In an old-timey prewar font, it reads, “No vaccine. No medicine. Are you asking us to fight with bamboo spears? At this rate, we'll all be killed by politics.” pic.twitter.com/RLXL7InP9E
— Nick Kapur (@nick_kapur) May 11, 2021
A university researcher and “bookworm” (本の虫) noted the illustration used in Takarajimasha's parody is, indeed, real:
宝島社の企業広告で「タケヤリの訓練」として使用されている写真は、山中恒『子どもたちの太平洋戦争』(岩波新書)中において、「薙刀の訓練(1941年)」(P62)として紹介されている。 pic.twitter.com/95n0JKKYQa
— 本ノ猪 (@honnoinosisi555) May 11, 2021
The photo used in the Takarajimasha newspaper ad comes from the “training with bamboo spears” illustration found in the chapter “Training to Use the Polearm” on page 62 of Yamanaka Hisashi's “Children and the Pacific War” (Iwanami Shinsho, 1941).

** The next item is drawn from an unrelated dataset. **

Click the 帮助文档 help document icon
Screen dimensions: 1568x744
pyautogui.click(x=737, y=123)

Adding to the aura of a rigid, incompetent war-era military government, after major news outlets exposed how it's possible to make vaccine bookings run by the military using a random number generator, Japan's defense minister, and his brother, former prime minister Abe Shinzo, instead complained that such “malicious behaviour” by journalism outlets would lead to wasted vaccines. The defense minister threatened to prosecute the media outlets.

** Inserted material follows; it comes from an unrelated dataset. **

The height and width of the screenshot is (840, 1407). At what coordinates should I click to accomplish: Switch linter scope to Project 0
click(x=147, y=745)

Meanwhile, fearing a tidal wave of COVID-19 cases and dwindling resources to deal with them, local authorities have started to bow out of participating in the Olympics.
As at least 31 Tokyo Games host towns have abandoned plans to welcome overseas athletes, the governors of Chiba and Kanagawa prefecture, which neighbour Tokyo, have rejected a request by the Tokyo Olympics to secure hospitals designated for athletes. The governor of Ibaraki prefecture also rejected a request to secure beds for athletes, stating that, “We cannot prioritize athletes over our own citizens.”
The Olympic torch relay across Japan has also shrunk in scope. Earlier in 2021, a sexism scandal resulted in many celebrities and volunteers withdrawing from the relay. Now, the risk of COVID-19 and the unpopularity of the Games has resulted in dramatically pared-down ceremonies.
And the only thing that happened was a ceremony with a runner and the governor, because it's too dangerous to have spectators! https://t.co/SO9Gd2mIQj
— Jim Rion Rhymes with Slim Lion (@EasternSmooth) May 13, 2021
In terms of silver linings for both the Tokyo Olympics and the pandemic, the Japanese government has released plans to dramatically increase COVID-19 testing.
On May 21, the government approved the Moderna and AstraZeneca vaccines as Japan aims to finish inoculating the country's 36 million people age 65 and over by the end of July.